Donald Trump this, Rex Tillerson that. Russia, Russia, Russia. It's been a week of heavy news about US politics and America's relationship with the world.
Let's catch up now on some news that's been bumped off the front page by all that's going on in Washington.
Quietly, a court in Peru has recognized a same-sex marriage.
This is a huge deal in the strict, conservative Catholic country, which "lags behind many of its Latin American neighbors" on this issue.
Same-sex marriage is still not legal in Peru, nor are all same-sex marriages automatically recognized. But activist Oscar Ugarteche, who got married in Mexico, sued to have his marriage recognized.
On Monday, the court ruled for the national civil registry agency to recognize Ugarteche and his husband's union on their IDs.
Thousands of Mexicans marched in Mexico City this week to protest the 20 percent hike in gasoline prices that took effect on New Year's Day. The protests have caused looting and casualties.
Some protesters have also tried to disrupt border rail crossings. The government said protesters had delayed 11 trainloads with about 1,000 cars of merchandise headed for the US.
Mexico's President Enrique Peña Nieto has called on business leaders to find ways of softening the price hike's blow to Mexican families.
Researchers at Stanford University have come up with a cheap innovation that could help spot diseases.
It's a centrifuge made out of cardboard, inspired by a whirligig toy made out of cardboard.

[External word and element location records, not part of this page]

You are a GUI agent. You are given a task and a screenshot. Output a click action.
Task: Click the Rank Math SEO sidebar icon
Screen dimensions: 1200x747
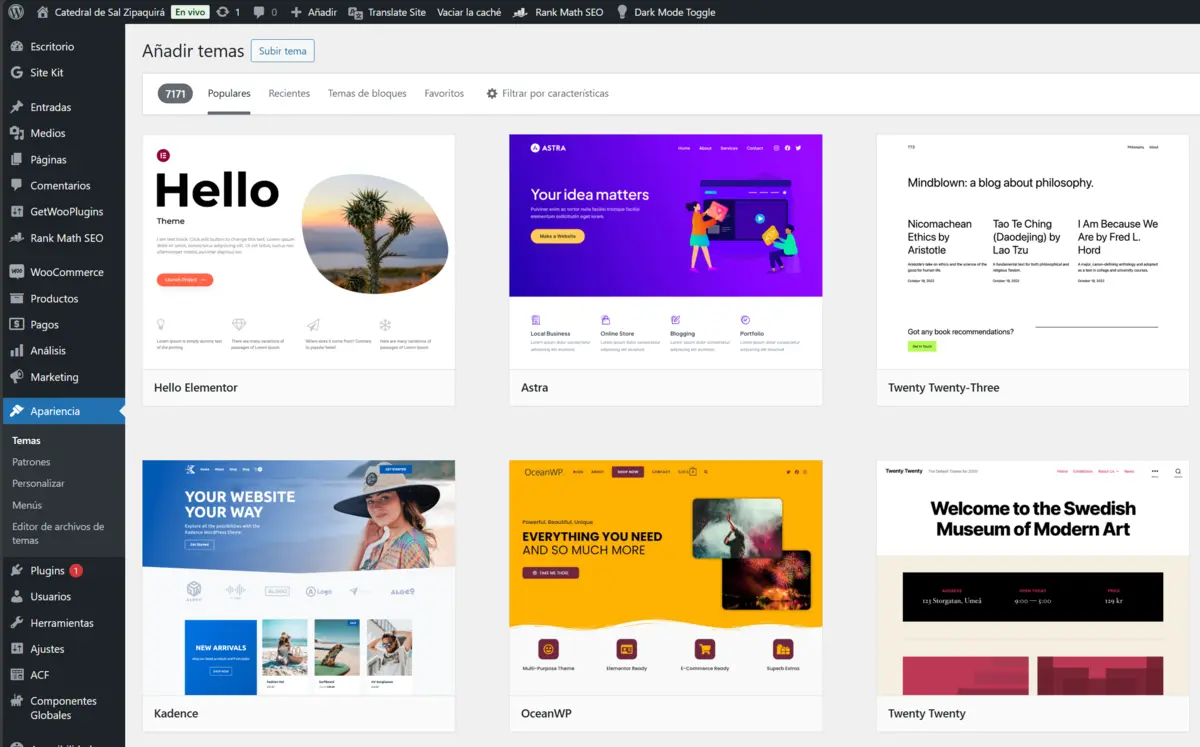[16, 238]
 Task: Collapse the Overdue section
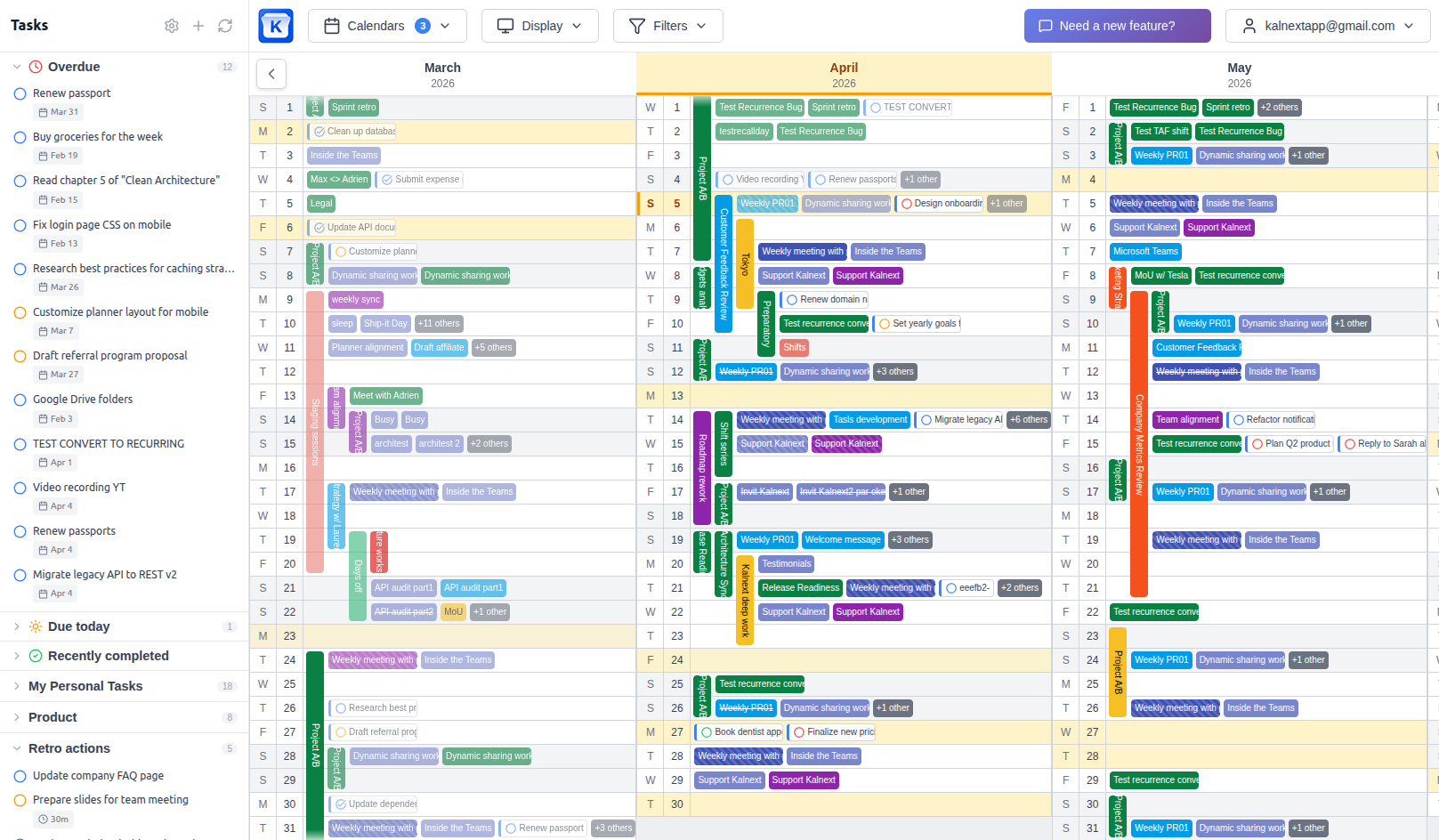tap(17, 67)
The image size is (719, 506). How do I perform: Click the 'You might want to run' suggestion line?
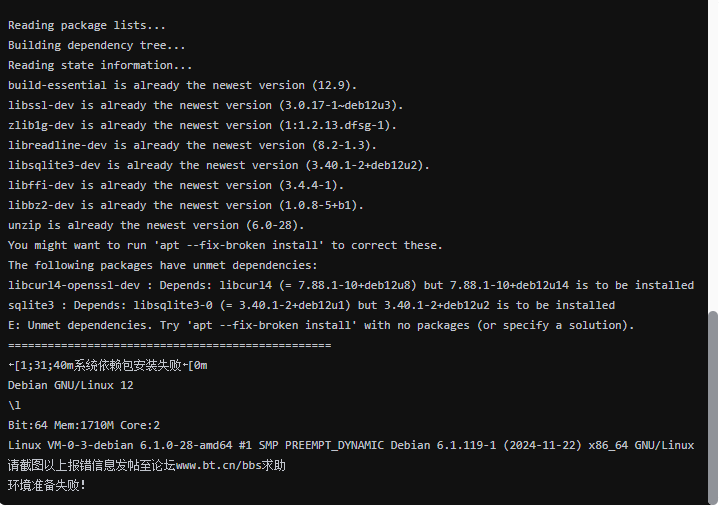click(x=225, y=245)
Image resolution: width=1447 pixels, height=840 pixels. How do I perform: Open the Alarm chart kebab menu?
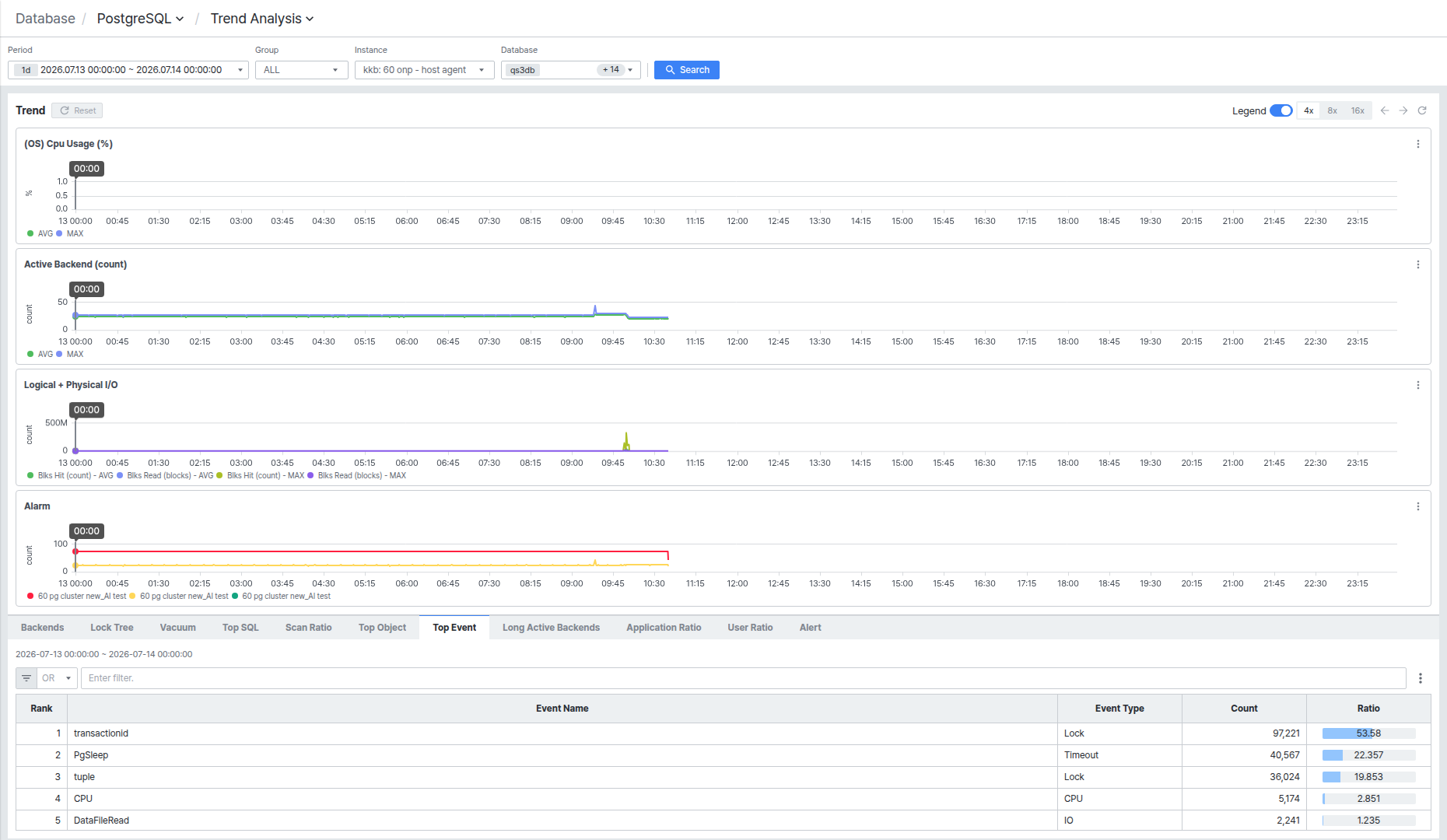pos(1418,506)
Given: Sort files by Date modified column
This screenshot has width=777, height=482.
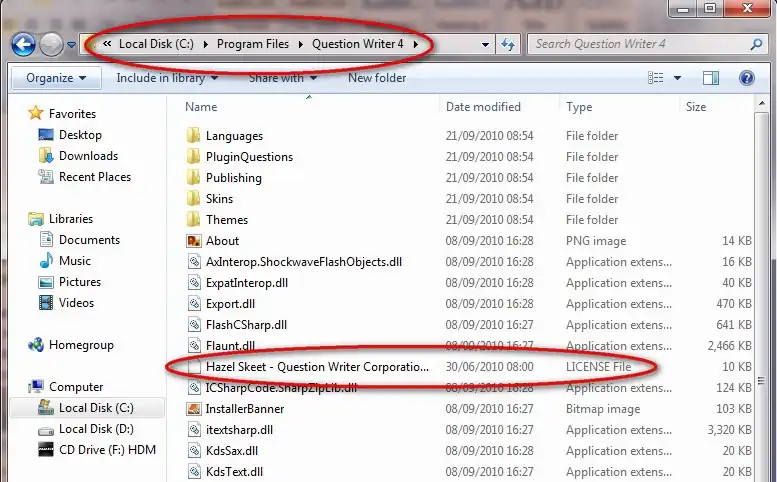Looking at the screenshot, I should [483, 107].
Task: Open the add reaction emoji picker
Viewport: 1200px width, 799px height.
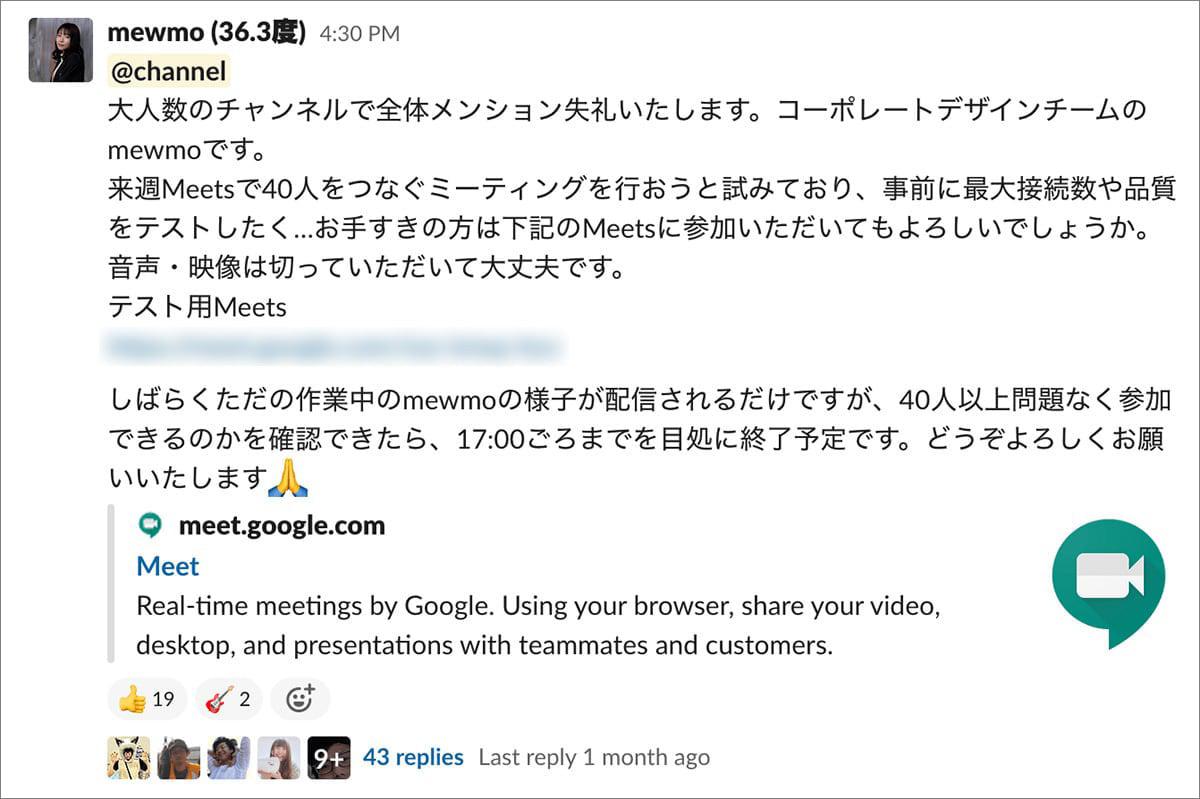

It spins liquids at high speed to separate them, and doctors could use the device to separate blood samples to spot HIV or malaria.
The device is like a disk with two strings passing through it. And the twisting motion makes the disk rotate fast.
Manu Prakash is one of the researchers who came up with the idea. He says, to his knowledge, “it’s the fastest spinning object driven by human power."
The researchers hope the innovation will benefit patients in parts of the world with no hospitals and no electricity.
The island in the Mediterranean has been divided for more than 40 years: People loyal to Turkey live in the north, and the larger Greek population lives in the south.
But today, there's talk of reunification.
Key players are meeting at a UN conference in Switzerland to try to hammer out a deal.
The talks are geared toward outlining a "bizonal state with some form of central administration," Reuters reports.
This could be a big deal for Turkey, a country that's wanted to become a part of the European Union for decades, but has been in part hindered by the conflict in Cyprus.
The nearly 500-mile-long railway connects the Ethiopian capital Addis Ababa to Djibouti on the Red Sea.
East African officials were on hand for the inaugural cross-border train ride, as were Chinese officials. China paid for the $4 billion railway that will cut travel time from three days by car to 12 hours by train.
One official said the Ethiopia to Djibouti railway will eventually link up with neighboring Sudan and Kenya.
The BBC says the track for this new rail runs next to one with the same route, built more than a century ago.